- _EXTRACTED ENTRIES_
+---+
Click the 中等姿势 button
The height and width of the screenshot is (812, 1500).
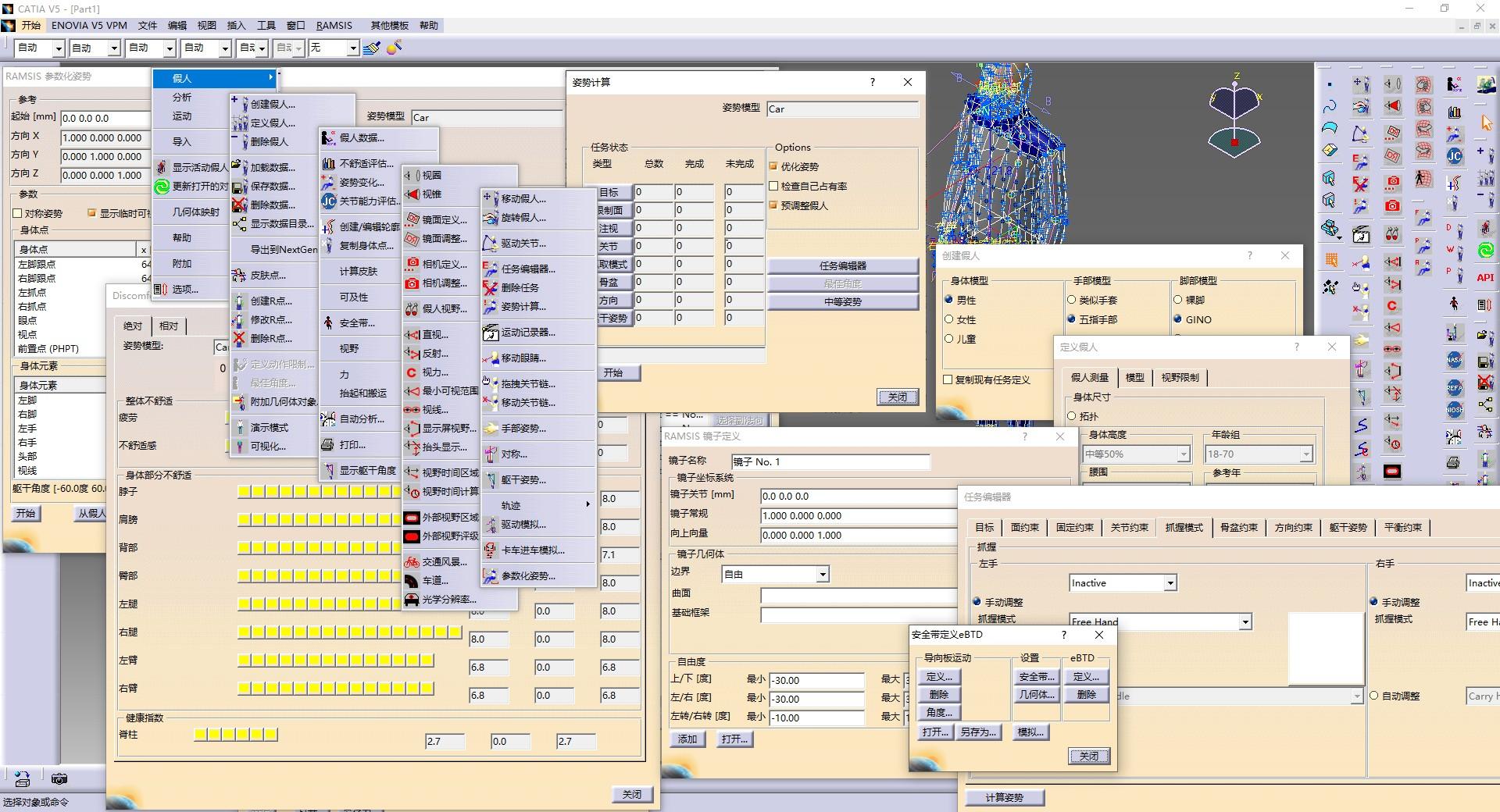842,302
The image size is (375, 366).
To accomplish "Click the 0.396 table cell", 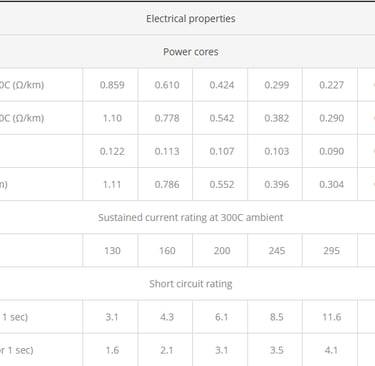I will click(277, 184).
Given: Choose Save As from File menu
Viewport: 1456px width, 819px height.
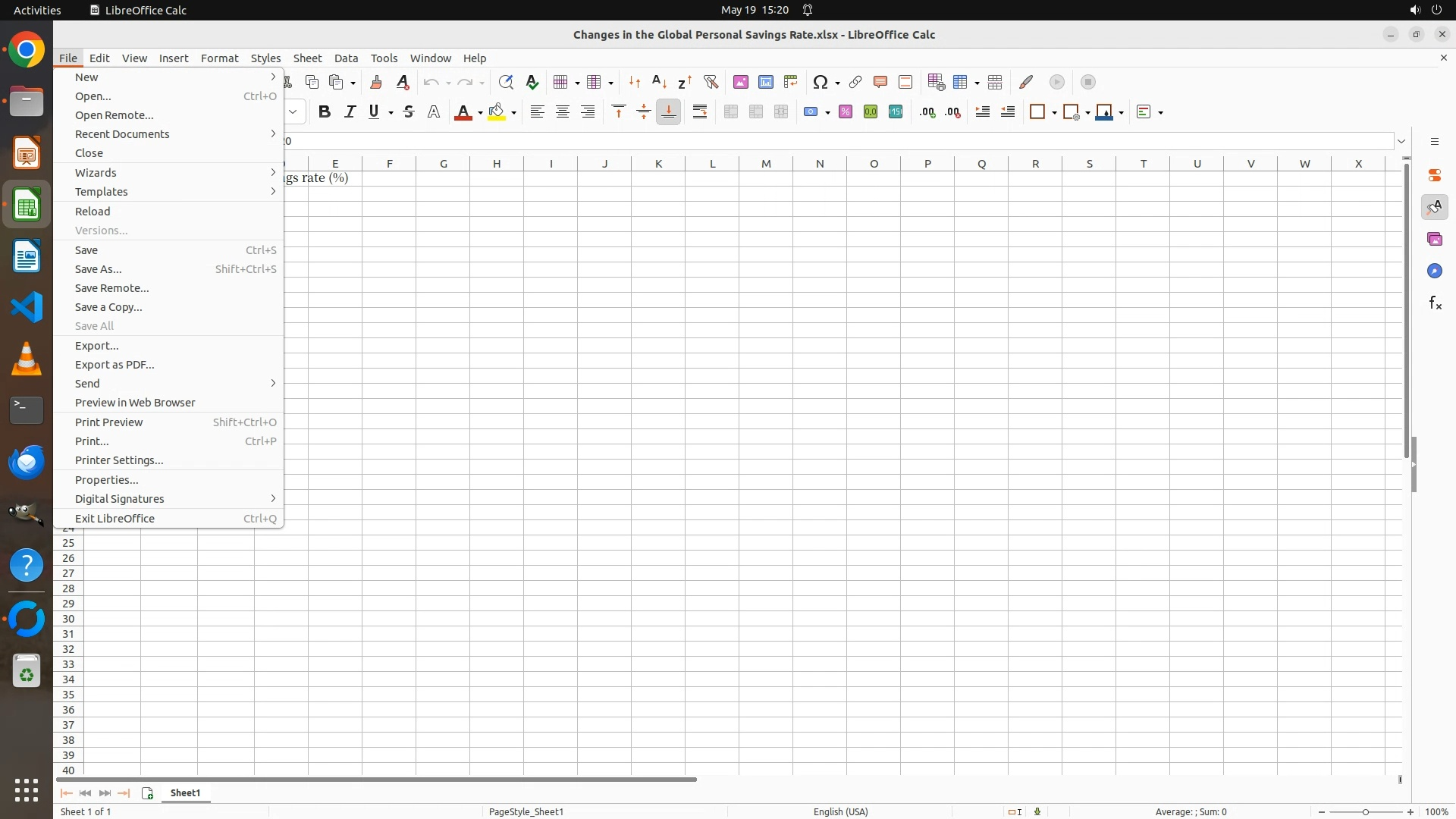Looking at the screenshot, I should click(x=99, y=269).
+---+
- _PROBLEM TO SOLVE_
Copy the lines from the one containing "Given: Choose Save As from File menu" through the end of the records word for word, and leave the pictures out of your copy.

- _SOLUTION FOR THIS PROBLEM_
Given: Choose Save As from File menu
Viewport: 1456px width, 819px height.
Looking at the screenshot, I should click(x=99, y=269).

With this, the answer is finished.